## Exercise
Below is a listing from which only part is wanted; return exactly the lines from the one with "Instruction: Open the Explorer files icon" up to and including the one with "You are a computer-use agent. This".

■ ■ ■ ■

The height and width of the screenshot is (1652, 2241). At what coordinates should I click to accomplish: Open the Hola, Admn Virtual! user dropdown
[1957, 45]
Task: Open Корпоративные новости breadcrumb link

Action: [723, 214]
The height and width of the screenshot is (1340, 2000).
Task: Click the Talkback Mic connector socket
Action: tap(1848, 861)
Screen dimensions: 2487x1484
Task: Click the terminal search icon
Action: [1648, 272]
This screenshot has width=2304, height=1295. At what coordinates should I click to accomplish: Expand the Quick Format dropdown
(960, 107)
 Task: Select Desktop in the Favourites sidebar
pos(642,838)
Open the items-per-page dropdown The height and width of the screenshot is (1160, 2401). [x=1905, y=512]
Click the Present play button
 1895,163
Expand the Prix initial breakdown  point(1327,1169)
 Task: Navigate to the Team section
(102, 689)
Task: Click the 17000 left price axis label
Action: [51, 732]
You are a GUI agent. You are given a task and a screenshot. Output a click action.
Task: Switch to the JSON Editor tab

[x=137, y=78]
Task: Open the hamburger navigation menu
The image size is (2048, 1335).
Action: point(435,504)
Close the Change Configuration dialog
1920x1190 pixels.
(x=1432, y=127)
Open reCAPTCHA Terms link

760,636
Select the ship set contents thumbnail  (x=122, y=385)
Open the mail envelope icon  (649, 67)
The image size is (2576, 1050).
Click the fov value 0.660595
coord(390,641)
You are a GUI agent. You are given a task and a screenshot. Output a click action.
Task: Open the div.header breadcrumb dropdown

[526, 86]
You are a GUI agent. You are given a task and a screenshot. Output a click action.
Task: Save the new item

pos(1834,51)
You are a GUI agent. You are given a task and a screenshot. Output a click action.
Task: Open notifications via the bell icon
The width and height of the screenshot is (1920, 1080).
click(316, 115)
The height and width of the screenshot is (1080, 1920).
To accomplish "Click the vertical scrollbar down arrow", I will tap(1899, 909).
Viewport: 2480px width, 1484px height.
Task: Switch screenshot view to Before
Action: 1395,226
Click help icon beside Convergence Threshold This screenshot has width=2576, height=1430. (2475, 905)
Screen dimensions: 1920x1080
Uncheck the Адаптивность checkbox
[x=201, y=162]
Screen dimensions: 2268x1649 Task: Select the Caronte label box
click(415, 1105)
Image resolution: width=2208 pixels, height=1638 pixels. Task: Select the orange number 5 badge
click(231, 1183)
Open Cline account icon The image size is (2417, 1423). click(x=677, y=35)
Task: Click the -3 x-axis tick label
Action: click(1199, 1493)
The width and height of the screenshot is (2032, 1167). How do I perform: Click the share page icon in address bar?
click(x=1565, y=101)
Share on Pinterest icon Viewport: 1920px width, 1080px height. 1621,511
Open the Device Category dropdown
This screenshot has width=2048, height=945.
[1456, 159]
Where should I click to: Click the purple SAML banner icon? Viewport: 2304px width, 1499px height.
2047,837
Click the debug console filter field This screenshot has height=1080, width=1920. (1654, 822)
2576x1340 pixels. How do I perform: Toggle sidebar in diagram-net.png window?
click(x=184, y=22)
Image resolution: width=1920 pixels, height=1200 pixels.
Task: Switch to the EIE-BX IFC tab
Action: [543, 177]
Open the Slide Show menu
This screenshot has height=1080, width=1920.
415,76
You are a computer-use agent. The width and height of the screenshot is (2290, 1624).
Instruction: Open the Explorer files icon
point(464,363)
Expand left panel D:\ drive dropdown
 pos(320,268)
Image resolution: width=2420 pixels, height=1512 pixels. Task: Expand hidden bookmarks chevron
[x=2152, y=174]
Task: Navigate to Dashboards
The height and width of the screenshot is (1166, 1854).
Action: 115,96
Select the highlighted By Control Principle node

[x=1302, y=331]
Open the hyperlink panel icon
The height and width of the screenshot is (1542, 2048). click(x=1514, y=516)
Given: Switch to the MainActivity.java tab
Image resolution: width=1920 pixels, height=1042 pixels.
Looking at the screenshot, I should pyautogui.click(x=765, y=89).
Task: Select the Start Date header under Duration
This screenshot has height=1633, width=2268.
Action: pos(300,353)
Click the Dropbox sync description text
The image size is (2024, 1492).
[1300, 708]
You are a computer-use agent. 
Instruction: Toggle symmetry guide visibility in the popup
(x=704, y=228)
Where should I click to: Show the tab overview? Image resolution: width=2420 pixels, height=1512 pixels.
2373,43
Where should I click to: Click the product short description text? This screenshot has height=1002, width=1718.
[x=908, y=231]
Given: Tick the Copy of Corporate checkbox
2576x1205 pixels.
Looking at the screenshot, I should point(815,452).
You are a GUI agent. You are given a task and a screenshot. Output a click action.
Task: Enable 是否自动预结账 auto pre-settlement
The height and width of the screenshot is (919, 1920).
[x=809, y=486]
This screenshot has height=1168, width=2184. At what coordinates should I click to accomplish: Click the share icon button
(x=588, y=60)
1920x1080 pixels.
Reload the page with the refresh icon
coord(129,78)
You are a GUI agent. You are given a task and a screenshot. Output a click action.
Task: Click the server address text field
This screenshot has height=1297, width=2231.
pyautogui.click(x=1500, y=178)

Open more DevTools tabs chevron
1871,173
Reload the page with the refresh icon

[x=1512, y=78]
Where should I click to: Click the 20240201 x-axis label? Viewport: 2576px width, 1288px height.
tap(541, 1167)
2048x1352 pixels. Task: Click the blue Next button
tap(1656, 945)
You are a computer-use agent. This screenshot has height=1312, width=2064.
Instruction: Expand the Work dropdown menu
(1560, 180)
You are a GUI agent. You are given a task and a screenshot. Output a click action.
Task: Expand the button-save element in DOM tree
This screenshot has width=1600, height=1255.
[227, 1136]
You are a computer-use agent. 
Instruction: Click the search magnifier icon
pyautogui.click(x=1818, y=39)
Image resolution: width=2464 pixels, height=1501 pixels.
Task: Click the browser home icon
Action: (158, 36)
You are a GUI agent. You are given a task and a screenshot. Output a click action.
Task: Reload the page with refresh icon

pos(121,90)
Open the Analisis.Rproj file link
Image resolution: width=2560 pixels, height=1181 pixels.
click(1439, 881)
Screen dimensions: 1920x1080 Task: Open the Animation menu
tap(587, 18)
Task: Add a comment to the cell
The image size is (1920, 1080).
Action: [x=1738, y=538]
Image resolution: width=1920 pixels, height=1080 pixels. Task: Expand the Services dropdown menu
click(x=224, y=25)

■ ■ ■ ■

## Answer to this problem
Instruction: Open the Explorer files icon
point(464,363)
Expand left panel D:\ drive dropdown
 pos(320,268)
Image resolution: width=2420 pixels, height=1512 pixels. Task: Expand hidden bookmarks chevron
[x=2152, y=174]
Task: Navigate to Dashboards
The height and width of the screenshot is (1166, 1854).
Action: 115,96
Select the highlighted By Control Principle node

[x=1302, y=331]
Open the hyperlink panel icon
The height and width of the screenshot is (1542, 2048). click(x=1514, y=516)
Given: Switch to the MainActivity.java tab
Image resolution: width=1920 pixels, height=1042 pixels.
Looking at the screenshot, I should pyautogui.click(x=765, y=89).
Task: Select the Start Date header under Duration
This screenshot has height=1633, width=2268.
Action: pos(300,353)
Click the Dropbox sync description text
The image size is (2024, 1492).
[1300, 708]
You are a computer-use agent. 
Instruction: Toggle symmetry guide visibility in the popup
(x=704, y=228)
Where should I click to: Show the tab overview? Image resolution: width=2420 pixels, height=1512 pixels.
2373,43
Where should I click to: Click the product short description text? This screenshot has height=1002, width=1718.
[x=908, y=231]
Given: Tick the Copy of Corporate checkbox
2576x1205 pixels.
Looking at the screenshot, I should point(815,452).
You are a GUI agent. You are given a task and a screenshot. Output a click action.
Task: Enable 是否自动预结账 auto pre-settlement
The height and width of the screenshot is (919, 1920).
[x=809, y=486]
This screenshot has height=1168, width=2184. At what coordinates should I click to accomplish: Click the share icon button
(x=588, y=60)
1920x1080 pixels.
Reload the page with the refresh icon
coord(129,78)
You are a GUI agent. You are given a task and a screenshot. Output a click action.
Task: Click the server address text field
This screenshot has height=1297, width=2231.
pyautogui.click(x=1500, y=178)

Open more DevTools tabs chevron
1871,173
Reload the page with the refresh icon

[x=1512, y=78]
Where should I click to: Click the 20240201 x-axis label? Viewport: 2576px width, 1288px height.
tap(541, 1167)
2048x1352 pixels. Task: Click the blue Next button
tap(1656, 945)
You are a computer-use agent. This screenshot has height=1312, width=2064.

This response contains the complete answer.